There are several limitations to this study. Firstly, due to the pre-post design, we cannot confirm that the positive changes in capability, skills and confidence are solely attributable to the cross-cultural training programme. Secondly, the sample size was small and there may have been selection bias amongst the pharmacists who participated, which limits the generalisability of findings. Additionally, whilst we attempted to ensure questionnaire responses were anonymous, with participants generating their own identification numbers (based on a combination of letters from their name and digits from date of birth), the small sample size may had led to participants recording socially desirable responses. Participants may also have had a pre-existing interest in working with Indigenous Australians and possibly more positive attitudes and increased skills and confidence given that their community pharmacy was participating in the IMeRSe feasibility study. That said, only a quarter of participants reported that they had completed any form of cross-cultural training previously. Thirdly, we conducted four workshops between March and November 2018 to accommodate staggered study implementation dates across the nine IMeRSe study sites and to facilitate small training groups at each workshop. This meant that the participant group for each workshop was small, and hence, comparison between the sites was not attempted. However, the standardised training framework, supported by online and manualised resources, ensured consistency in content and delivery across all four training workshops and scalable future implementation.

Conclusion

This paper provides preliminary evidence that the cross-cultural training programme developed as an essential component of the IMeRSe study was acceptable and feasible, preparing community pharmacists to facilitate delivery of a culturally responsive medication review intervention for Indigenous Australians in urban centres or remote communities. The training development process combined key elements of the Aboriginal and Torres Strait Islander Health Curriculum Framework with practical application of skills using tools and resources that reflected a holistic, strengths-based focus.

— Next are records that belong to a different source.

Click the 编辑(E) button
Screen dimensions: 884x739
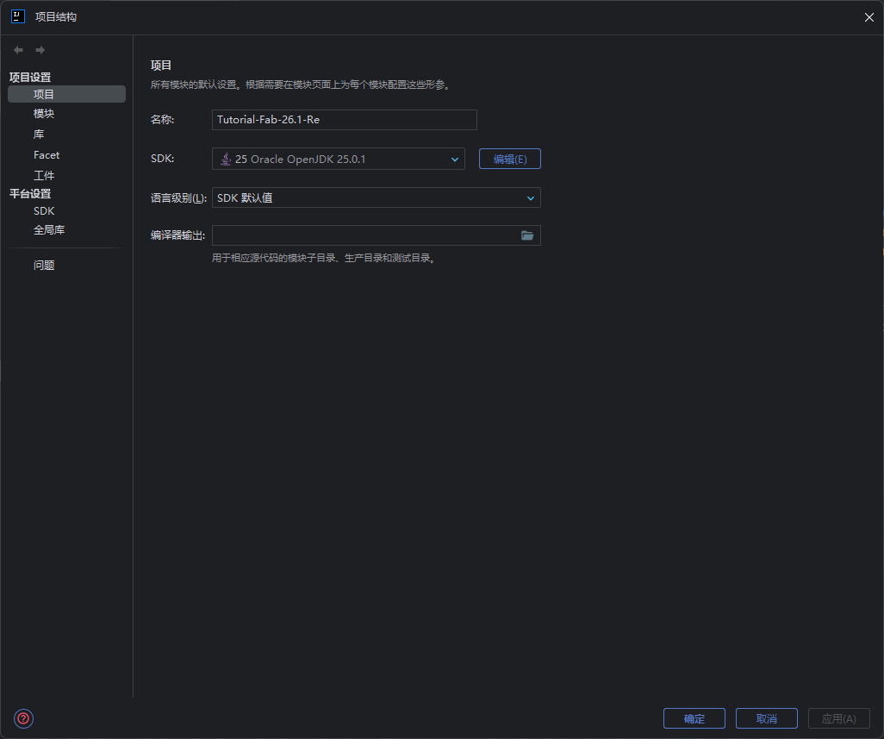[509, 159]
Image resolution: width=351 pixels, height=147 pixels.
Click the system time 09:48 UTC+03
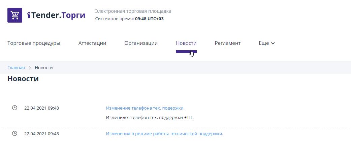149,19
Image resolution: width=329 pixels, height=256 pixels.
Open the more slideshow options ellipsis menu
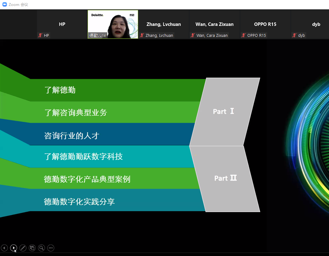[x=51, y=248]
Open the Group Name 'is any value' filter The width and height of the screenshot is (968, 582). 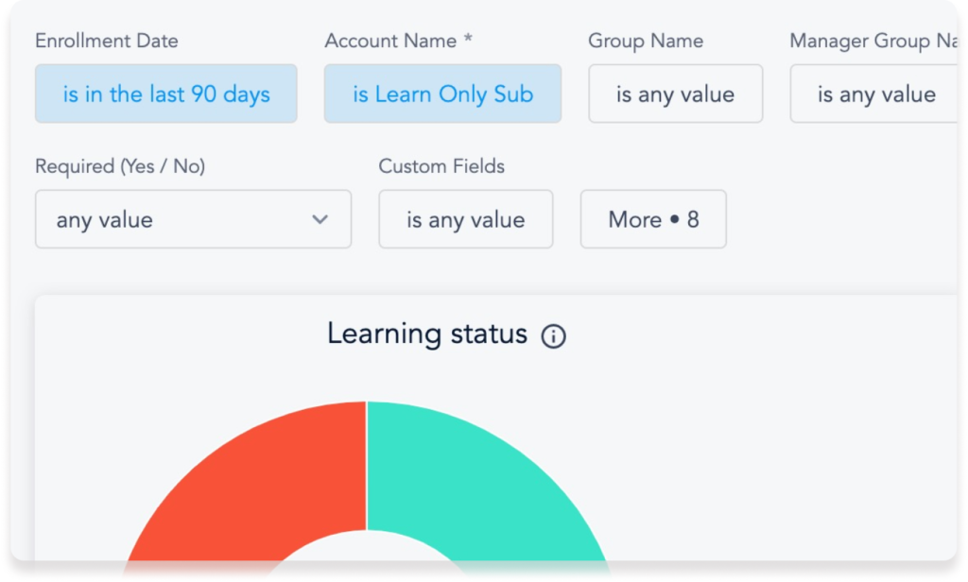tap(675, 94)
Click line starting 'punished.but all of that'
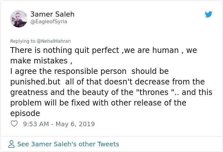Viewport: 223px width, 152px height. click(108, 82)
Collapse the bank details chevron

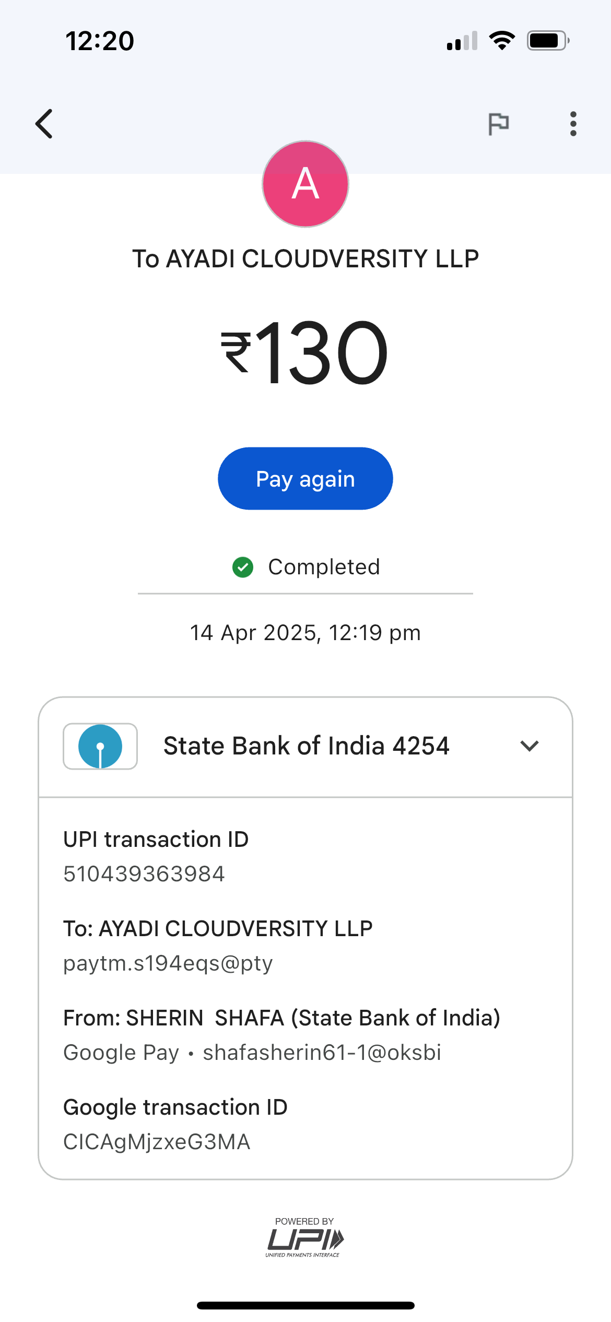[529, 746]
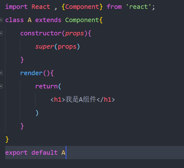Viewport: 184px width, 168px height.
Task: Click the 'super' call
Action: 45,47
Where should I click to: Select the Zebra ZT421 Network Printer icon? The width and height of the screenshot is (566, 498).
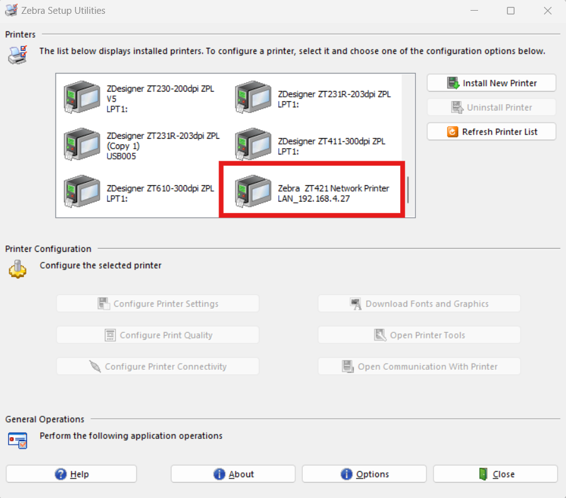point(253,192)
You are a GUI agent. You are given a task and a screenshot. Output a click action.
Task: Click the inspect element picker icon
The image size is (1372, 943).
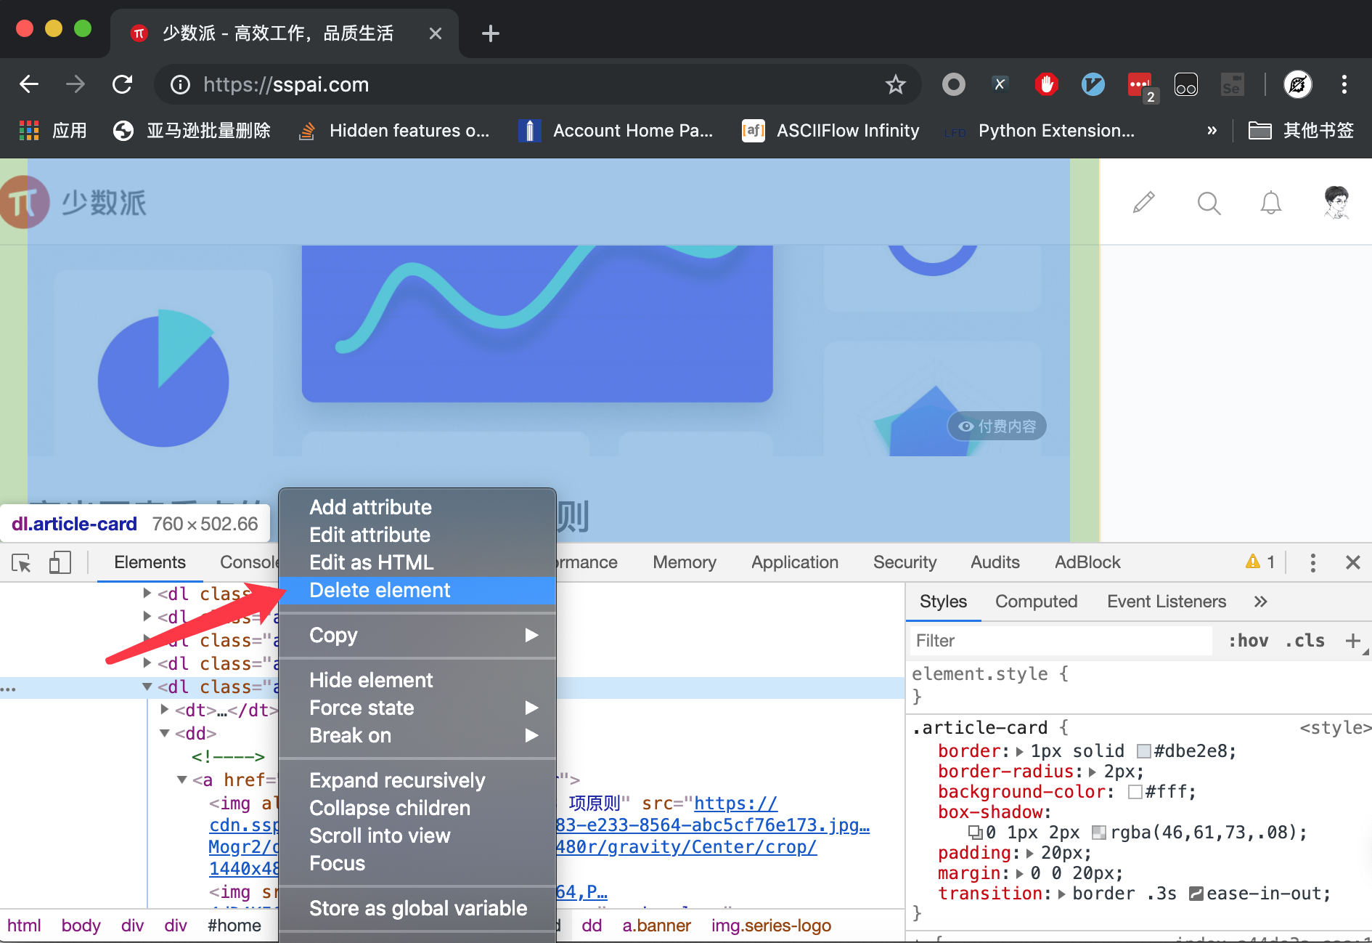click(22, 563)
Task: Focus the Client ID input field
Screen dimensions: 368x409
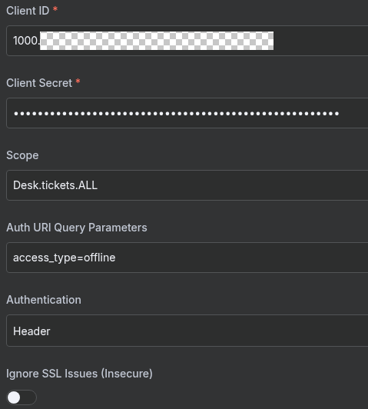Action: point(187,41)
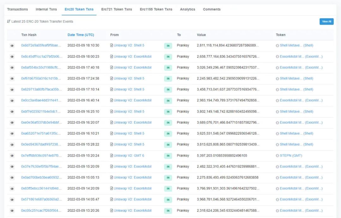The image size is (341, 218).
Task: Click the STEPN (GMT) token logo icon
Action: point(277,156)
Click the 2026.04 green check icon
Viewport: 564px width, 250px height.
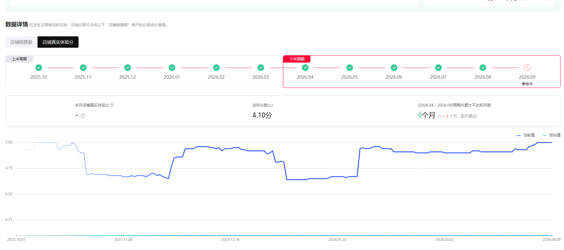pyautogui.click(x=305, y=68)
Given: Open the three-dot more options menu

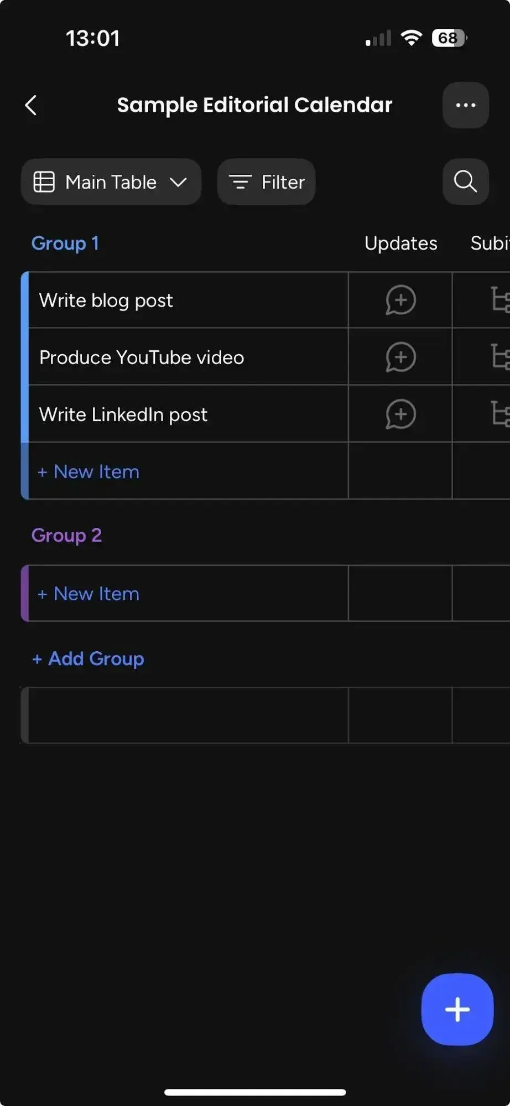Looking at the screenshot, I should (465, 105).
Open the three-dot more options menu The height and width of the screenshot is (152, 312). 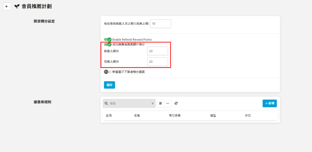point(168,103)
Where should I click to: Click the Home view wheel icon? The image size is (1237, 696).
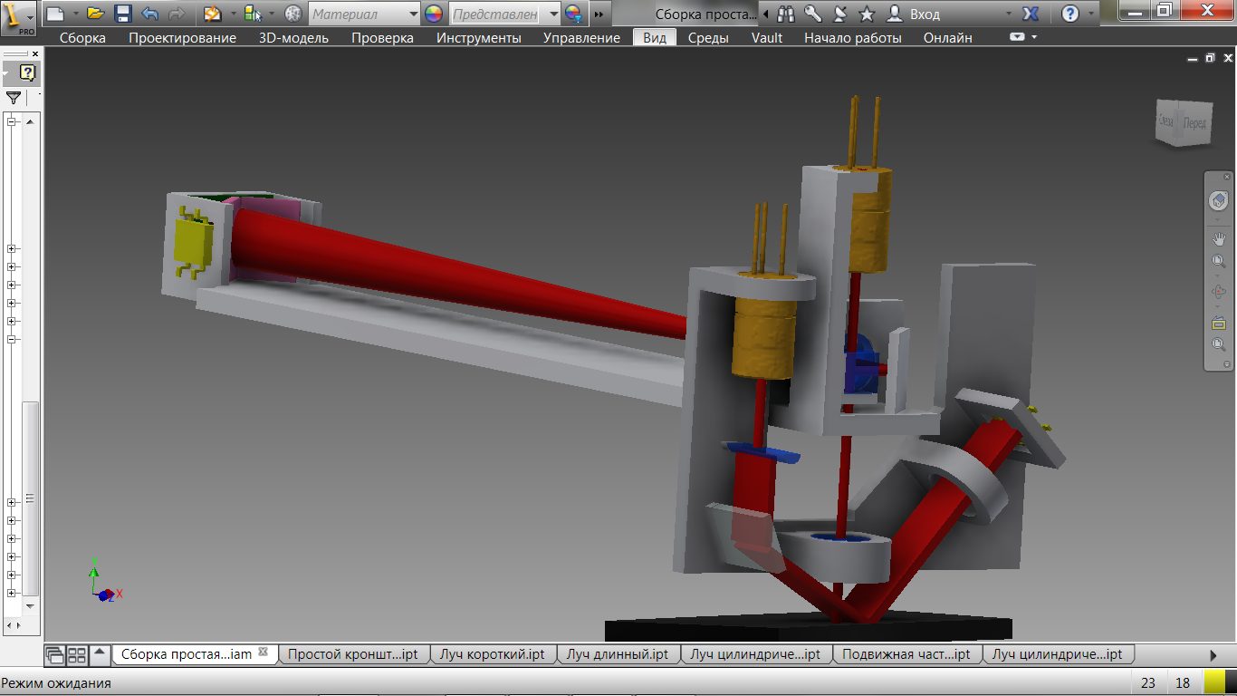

The multifaceted programme included a standardised online module and face-to-face workshop delivered alongside a training manual which can be operationalised for larger-scale implementation of the intervention.

We recognise that culturally responsive health workforce development encompasses more than the training programme described here, nonetheless, this study provides support for cross-cultural training, as a critical element in the implementation of culturally safe health services for Indigenous people.